Niraj ChaurasiyaBuilding systems under uncertainty

SUF

Sufficient Understanding Framework

When is understanding sufficient to justify building, deciding, or acting under uncertainty?

The Sufficient Understanding Framework addresses a practical problem faced by builders, researchers, and decision-makers: complete understanding is rarely available, but indefinite investigation prevents action. SUF provides stages for moving from problem definition toward application while retaining productive uncertainty.

Purpose

To help determine whether the current level of understanding is sufficient for the consequences, reversibility, and uncertainty of a proposed action.

Central principle

Sufficient understanding is not complete understanding; it is understanding proportionate to the decision, consequences, uncertainty, and ability to revise.

Components

How the framework is organized

0001

Ask the Right Problem

Examine whether the original question, objective, or system boundary is correctly framed.

Are we solving the right problem, or merely optimizing a flawed Version 0?
0102

Recognition

Identify the phenomenon, pattern, component, or problem when encountered.

Can I recognize what I am dealing with?
0203

Definition

State what the concept or system is, what it is not, and where its boundaries lie.

Can I define it clearly enough to distinguish it from nearby ideas?
0304

Justification

Explain why the definition, claim, model, or proposed mechanism should be accepted.

What evidence or reasoning supports this understanding?
0405

Relationship

Connect the concept to causes, effects, neighboring concepts, subsystems, and constraints.

How does this idea interact with the larger system?
0506

Application

Use the understanding to perform, design, decide, predict, test, or build.

Can this understanding support responsible action?
0607

Productive Uncertainty

Identify what remains unknown, what could invalidate the decision, and how the action can be monitored or revised.

What uncertainty remains, and can the system fail safely while we learn?

Reasoning rules

Principles guiding its use

01

The required depth of understanding depends on the decision.

02

High-consequence and irreversible actions require stronger justification.

03

Action can be rational before uncertainty reaches zero.

04

Reversibility reduces the amount of understanding required before experimentation.

05

Monitoring and feedback can compensate for incomplete initial understanding.

06

Unknowns should be categorized by how they could affect the decision.

07

A flawed problem definition cannot be repaired through later optimization alone.

Practical use

Where the framework can be applied

Applications

Deciding when to begin building a prototype.

Determining whether a research claim is ready for publication.

Evaluating whether a software feature is safe to release.

Choosing whether to continue investigating or begin testing.

Assessing readiness for an engineering experiment.

Making decisions with incomplete but improving evidence.

Example 01

Building the first robotic finger

Context: The complete design of a human-like hand is not yet understood.

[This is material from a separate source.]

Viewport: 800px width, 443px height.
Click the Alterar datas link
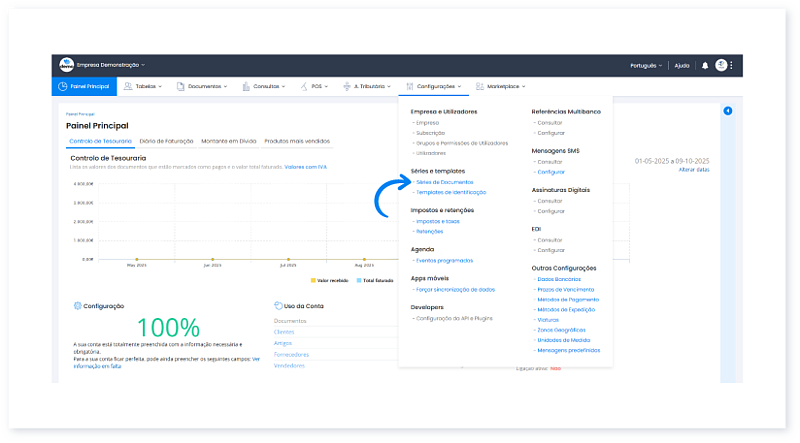click(693, 170)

Application: SUF asks whether the finger geometry, constraints, assembly relationships, and failure risks are understood sufficiently to create a reversible prototype and learn from it.

Example 02

Publishing a research essay

Context: An argument is conceptually developed but lacks formal experimental validation.

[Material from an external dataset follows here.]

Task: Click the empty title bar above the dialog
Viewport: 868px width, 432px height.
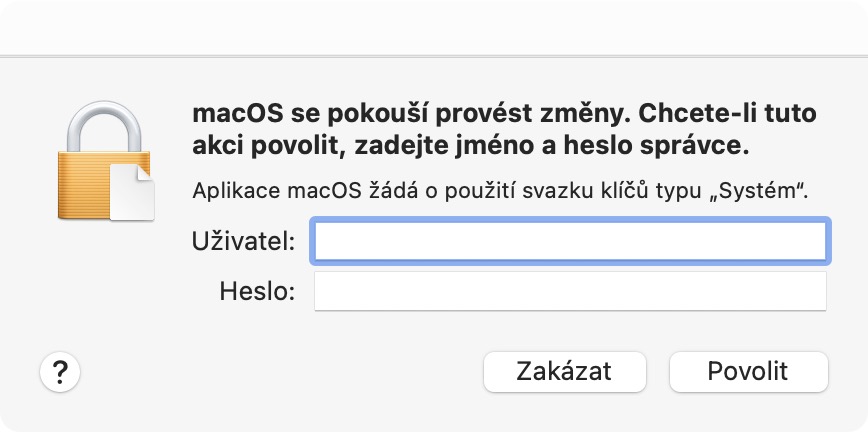Action: 434,27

Application: SUF supports publication when the claim, justification, limitations, and status are clearly represented, while preventing the essay from being presented as stronger evidence than it contains.

Example 03

Changing a ranking model

Context: TechShortsApp introduces a new behavioral signal.

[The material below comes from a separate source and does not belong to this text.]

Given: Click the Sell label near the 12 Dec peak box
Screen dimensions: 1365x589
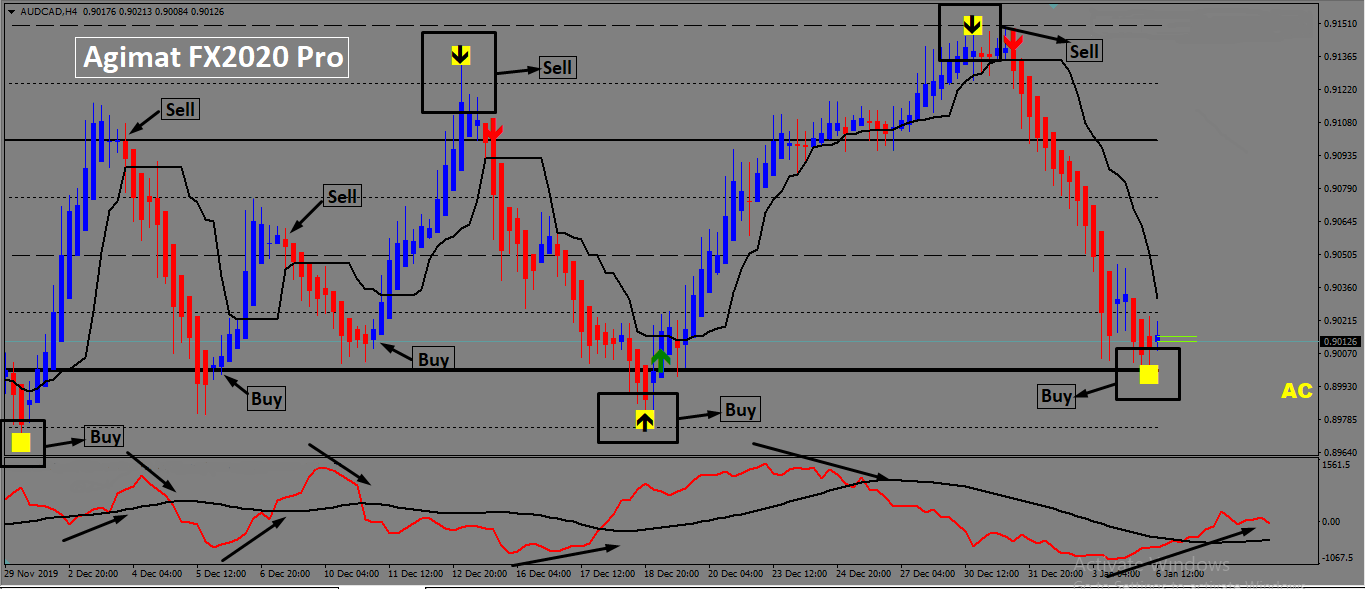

Application: SUF evaluates whether the signal is defined, justified, related to existing evidence, safe to test, observable after release, and reversible if assumptions fail.

Epistemic boundaries

What the framework does not solve

Limitations

Current limitations

Sufficiency remains partly judgment-dependent.

The framework does not currently provide a numerical sufficiency threshold.

Users may underestimate consequences or unknown risks.

A reversible experiment can still create indirect harm.

Productive uncertainty requires honest monitoring and willingness to revise.

The framework does not replace domain expertise.

Open questions

What remains unresolved

Can sufficient understanding be scored without creating false precision?

How should consequence and reversibility modify each stage?

What types of uncertainty should block action entirely?

How should group decisions handle disagreement about sufficiency?

What evidence demonstrates that SUF improves decision quality?

Version history

How the framework has changed

Established the seven-stage framework for deciding when understanding is sufficient for action.

  • Added Ask the Right Problem as Stage 0.
  • Defined Recognition, Definition, Justification, Relationship, Application, and Productive Uncertainty.
  • Connected sufficiency to action, revision, and remaining uncertainty.